/ai-api

Tiny API using the language-models package from pypi.org

Primary LanguageHTML

AI API

This is a simple API that allows you to use a combination of different methods to deliver GPT text generation.

Installation

git clone https://github.com/beauthebeau/ai-api.git
pip install -r requirements.txt
# Also see https://pytorch.org/get-started/locally/

Usage

python main.py # Starts the Uvicorn server

Endpoints

What is returned

All endpoints return the following:

{
    "text": "The generated text"
}

v1 routes

GET /generate/{prompt}

Generates text based on the prompt provided. No context is provided, so the model will generate text based on the prompt only. Returns a JSON object with the generated text.

GET /generate/{prompt}/{context}

Generates text based on the prompt and context provided. The context is provided as a string, and the model will generate text based on the prompt and context. Returns a JSON object with the generated text.

v2 routes

Uses DialoGPT, by Microsoft and trained on Reddit data to generate text. These routes use HuggingFace Transformers.

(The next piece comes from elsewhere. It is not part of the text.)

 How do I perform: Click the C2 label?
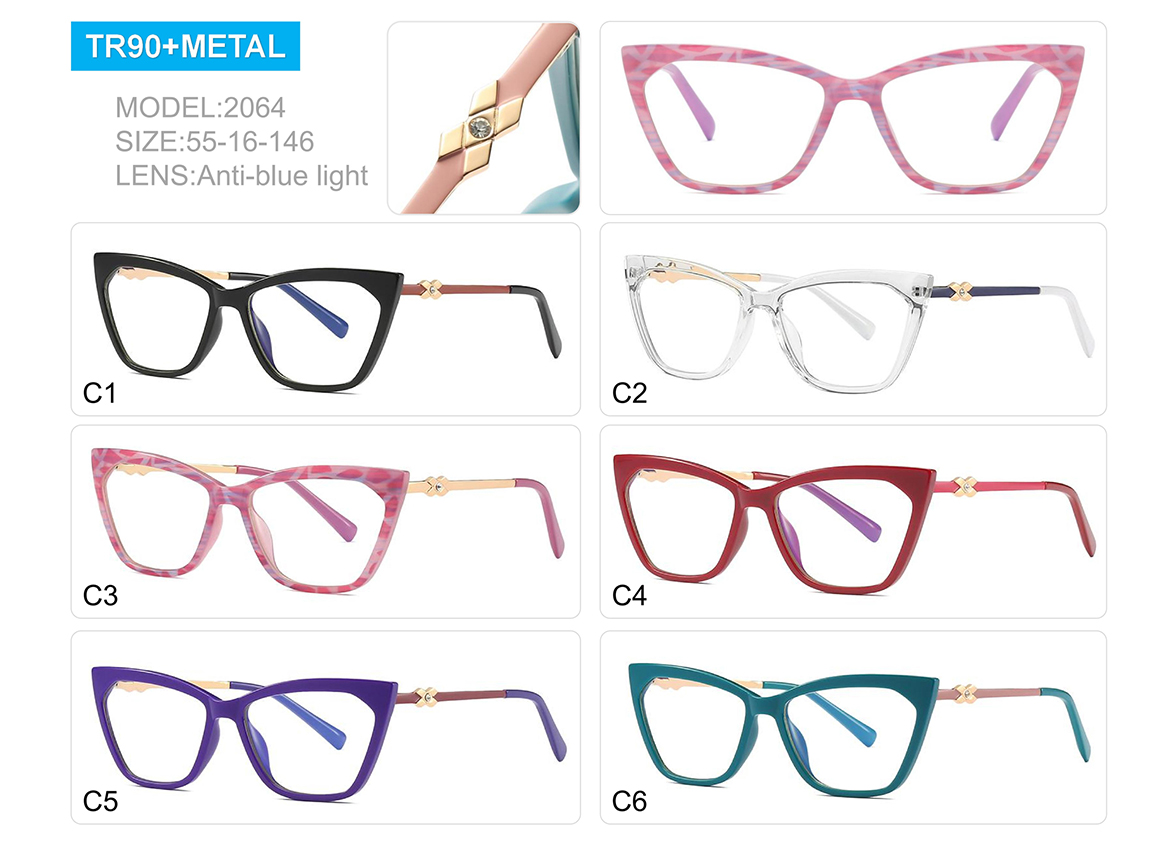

GET /generate/v2/?prompt={prompt}

Generates text based on the prompt provided. No context is provided, so the model will generate text based on the prompt only.

v3 routes

Uses OneAI's GPT Skill to generate text. The default model is text-davinci-003. Note that this is a legacy model, superseded by gpt-3.5-turbo

GET /generate/v3/?prompt={prompt}

Generates text based on the prompt provided. No context is provided, so the model will generate text based on the prompt only.

GET /generate/v3/?prompt={prompt}&context={context}

Generates text based on the prompt and context provided. The context is provided as a string, and the model will generate text based on the prompt and context.

GET /generate/v3/?prompt={prompt}&preprompt={preprompt}&context={context}

Generates text based on the prompt, preprompt and context provided. This is intended for when you're in a conversation with the AI, and you want to provide the previous prompt as well. The context is provided as a string, and the model will generate text based on the prompt, preprompt and context.